Mobil Mantan Bupati Dibom Molotov

0
180
Satu unit mobil Toyota Kijang Avanza milik Nurhasyim hagus terbakar diduga akibat teror bom molotov. Foto dok: riaumandiri.co.

PEKANBARU, dekadepos.com-

Sepertinya, rasa aman benar-benar mahal di bumi lancang kuning Kota Pekanbaru, Riau. Betapa tidak, jika belum lama ini telah terjadi aksi teror bom molotov terhadap anggota DPRD Propinsi Riau, Supriati. Namun berselang beberapa minggu kemudian, tepatnya hari Jum’at (13/10) sekitar pukul 05.30 WIB, giliran rumah mantan Bupati Kabupaten Rokan Hulu, Propinsi Riau, Nurhasyim (70) yang terkena serangan teror bom molotov.

Seperti diwartakan riaumandiri.co, teror bom molotov yang telah menghanguskan satu unit mobil Avanza warna merah BM 1075 QS, milik Nurhasyim, yang juga dikenal sebagai salah seorang petinggi di Lembaga Adat Melayu (LAM) Pekanbaru dan juga pensiunan dosen di Universitas Islam Riau itu, dilakukan oleh orang tak dikenal.

Berat dugaan, teror bom Molotov tersebut ada unsur kesengajaan. Pasalnya, di rumah korban yang berada di Perumahan Kulim, Kecamatan Tenayan Raya, Kota Pekanbaru itu ditemukan satu kotak korek api.

Kapolresta Pekanbaru Kombes Pol Susanto melalui Kasub Humas, Iptu Polius Hendriawan, kepada awak media mengakui bahwa pihak penyidik sudah melakukan olah Tempat Kejadian Perkara (TKP).

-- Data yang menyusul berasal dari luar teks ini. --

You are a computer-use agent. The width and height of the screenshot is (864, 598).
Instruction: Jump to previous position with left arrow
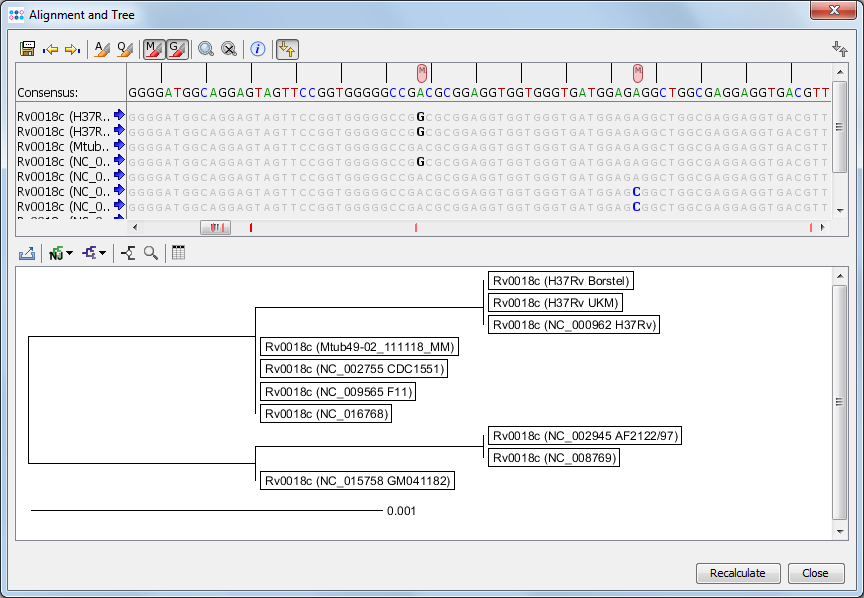click(51, 49)

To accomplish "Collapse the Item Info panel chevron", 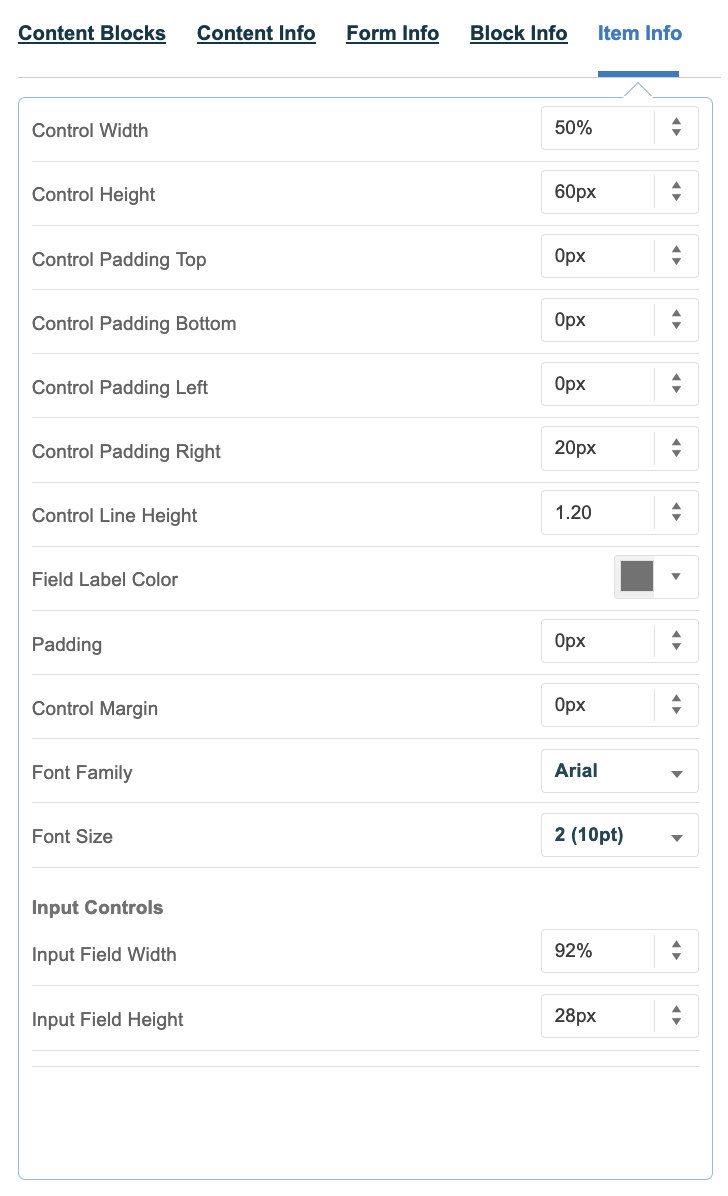I will (638, 87).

Sedangkan mobil Avanza milik korban yang hagus terbakar sudah dipasang garis polisi (police line).

Namun, yang menjadi pertanyaan masyarakat Kota Pekanbaru, apa motif pelaku meneror pengurus Lembaga Adat Melayu (LAM) Pekanbaru yang juga juga pensiunan dosen di Universitas Islam Riau itu.

Tapi yang jelas, Nurhasyim mengakui bahwa, dia tidak ada masalah dengan orang lain, baik ketika masih menjabat sebagai Bupati dan saat menjadi dosen termasuk ketika menjadi pengurus di LAM Pekanbaru.

Nurhasyim juga menceritakan, pada awal kejadian itu dia sedang berada di dalam rumah usai salat subuh. Namun tiba-tiba dia mendengar suara teriakan kebakaran dari luar rumah.

“Tetangga saya yang melihat api membakar mobil saya” sebut Nurhasyim.

Sementara itu seorang saksi mata mengakui bahwa sebelum mobil korban terbakar, dia melihat orang tak dikenal mengendarai sepeda motor Honda Beat di depan rumah korban.

Untuk memadamkan api yang berkobar di mobil korban, warga berdatangan untuk membantu dengan peralatan seadanya. Namun, tak lama kemudian, datang bantuan satu unit mobil pemadam kebakaran.

“ Saya berharap, pihak Polsekta Pekanbaru pelaku teror tersebut dapat diungkap, “ ujar Nurhasyim.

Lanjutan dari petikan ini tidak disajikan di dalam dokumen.